After that we were split into groups for a general skills test. This one was exactly like those standardized tests from high school – filling in one of the A, B, C, D, E circles with your pencil. From that I learned that my math skills are in desperate need of polishing. The other parts were word meanings (aced that, natch) and memory (I think I did okay).

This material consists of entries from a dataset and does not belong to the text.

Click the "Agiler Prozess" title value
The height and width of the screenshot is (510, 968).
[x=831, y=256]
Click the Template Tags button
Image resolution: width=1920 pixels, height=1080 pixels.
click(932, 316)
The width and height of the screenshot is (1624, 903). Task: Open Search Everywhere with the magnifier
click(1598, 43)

Then I waited for my personal interview in a big foyer accentuated by life-size cardboard cutouts of jovial looking people holding signs that read ACCOUNTABILITY and RESPECT. By this time I knew that a long-term position there would kill me, but really I knew that coming in, and throughout the process I was trying to rationalize a few things:

-Taking this job even for a little while might be good experience for me as a writer and just for interest’s sake.
-The six weeks training is paid for.
-The money is really good.
-Medical, dental, life insurance benefits.
-There’s an auxiliary position where you don’t have to commit to their 12 hour shifts.

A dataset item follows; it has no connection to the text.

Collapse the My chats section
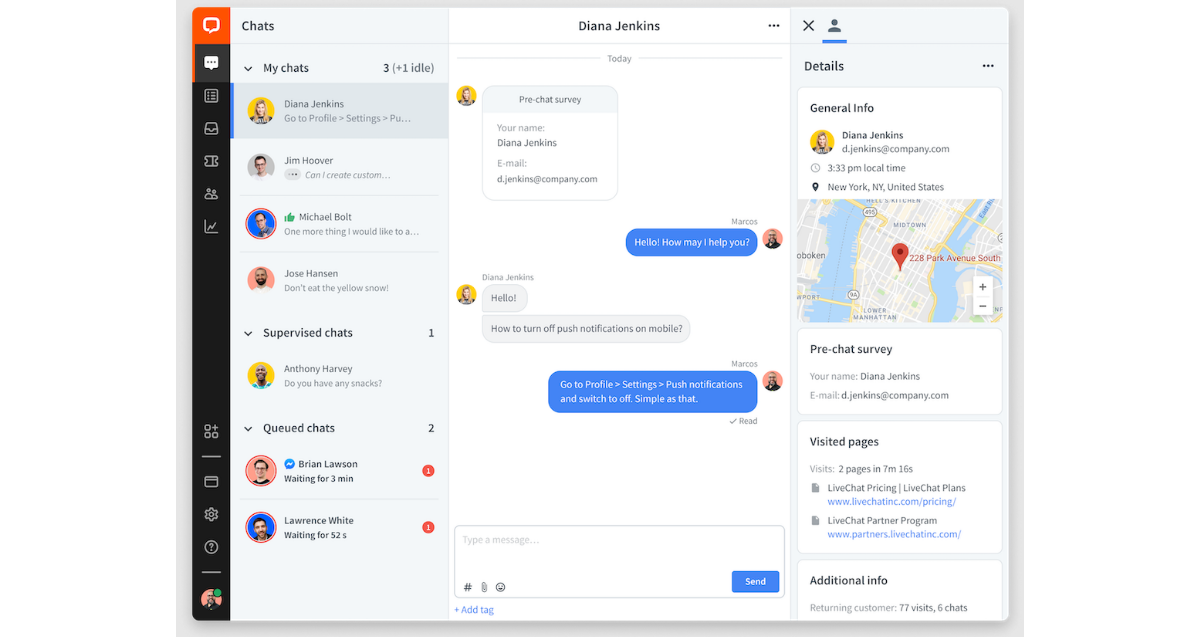The image size is (1200, 637). click(248, 69)

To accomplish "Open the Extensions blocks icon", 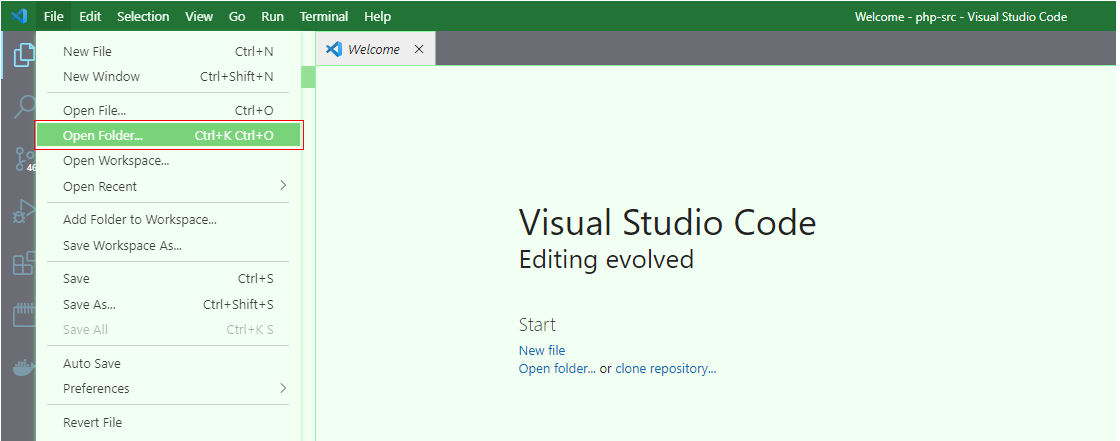I will pyautogui.click(x=25, y=264).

So my cunning plan was to agree to the position and go through all the training, but quit before anyone’s life actually depended on me. Exceptionally cunning, no? But also predicated on a big fat lie and I knew that I wouldn’t be able to look anyone in the eye throughout the entire time. In fact throughout the afternoon I was compelled to just abandon the tests because I had other things that needed doing that day, and I was pretty sure I wasn’t going to follow through on the job, but I forced myself to commit to the session. Even the info session/screening was part of my “do it just for the experience of doing it” mandate – at least it will make an interesting blog entry (right?).

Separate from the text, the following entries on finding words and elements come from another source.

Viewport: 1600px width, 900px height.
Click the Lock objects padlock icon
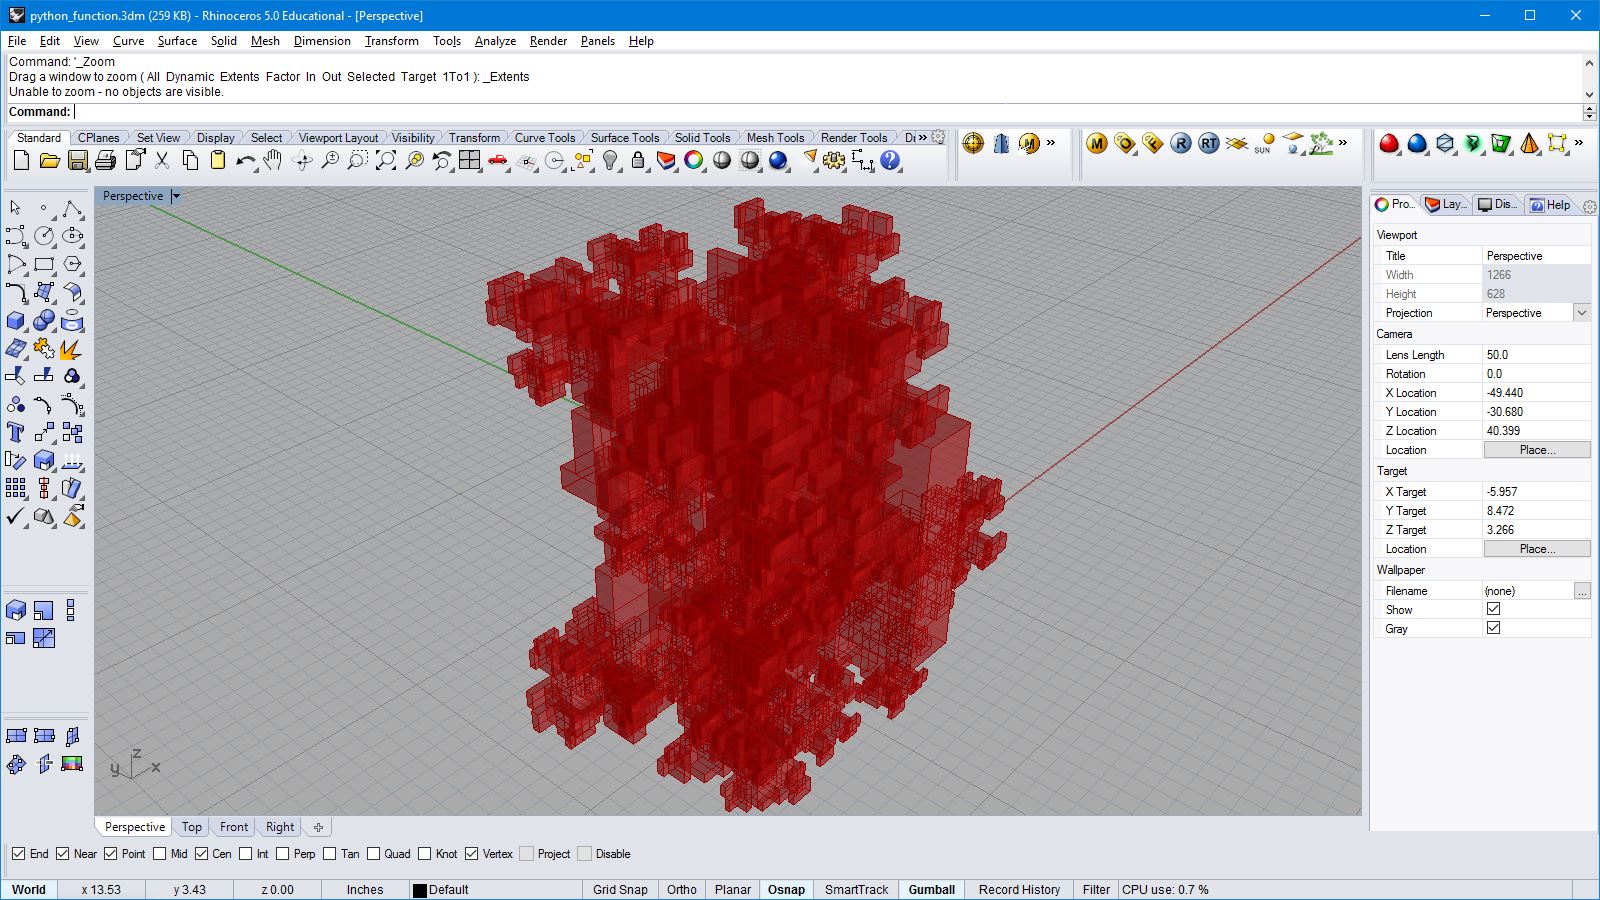[x=638, y=161]
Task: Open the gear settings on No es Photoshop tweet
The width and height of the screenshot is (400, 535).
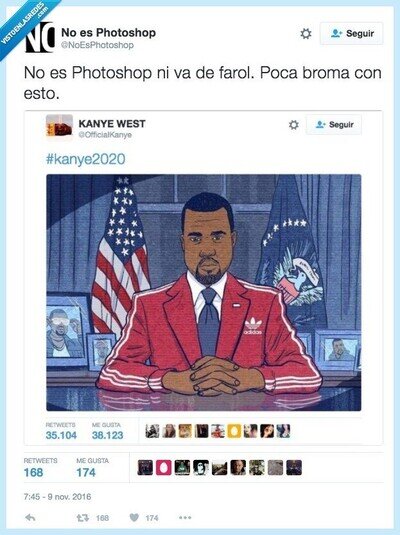Action: coord(305,33)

When I finally went in for my interview with the human resources department, I was relieved to find a real human being. She wasn’t at all fake, and I think if everyone involved was like her my impression of the ordeal and the job would have been markedly more positive. She talked to me honestly about the RCMP Reliability screening, the inflexibility of the scheduling, and the stress of the job. I didn’t make any promises or commitments but I asked a lot of questions about the job and told her I’d think about it as I dropped my visitor pass tag into the bin next to the exit and left the 70,000 square foot, reinforced concrete post-disaster facility forever.

Mr. Cranky Pants

I have been Mister Cranky Pants for most of the weekend due to, well, I’m not 100% sure. I think it’s a combination of being sick, losing my cell phone charger, trying (unsuccessfully as always) to be handy by putting up shelves, getting a flat tire and having to take crowded and annoying transit during shitty weather, and being on my male period. But I bought a new charger, my bike is fixed though still in the shop, my man-period is waning and Best has been living up to her name. I think tonight will be pizza and bubble tea night, or something equally extravagant. Hold me back if you can!

Noisy Restaurants

If you want a really good, gigantic plate of vegetarian nachos (corn on corn chips? Genius!) then The Foundation is for you. If you want to enjoy them without the added attraction of overly loud hiphop, order your nachos to go. Noisy restaurants ruin my meal. I hate them. I can understand if it’s noisy because it’s busy and there’s lots of people, but throwing loud music over top of the existing din? Madness! I don’t come to your restaurant for a rave, as much as you’d like to think so. I am paying for the food. And I feel more or less the same way about people performing in restaurants. It’s weird to me. I would not want to perform in front of a bunch of people who have come to eat and talk to one another over top of my performance. That seems rude to me on both ends. So, in summation, I avoid restaurants with live acts and loud music.

Flat Tire Again.

I went almost two weeks without a flat tire on my bike. I’ve lost track of how many times I’ve taken the stupid thing in to get a flat fixed. I haven’t been riding over nails and glass, what could I be doing wrong? Does this happen to all cyclists?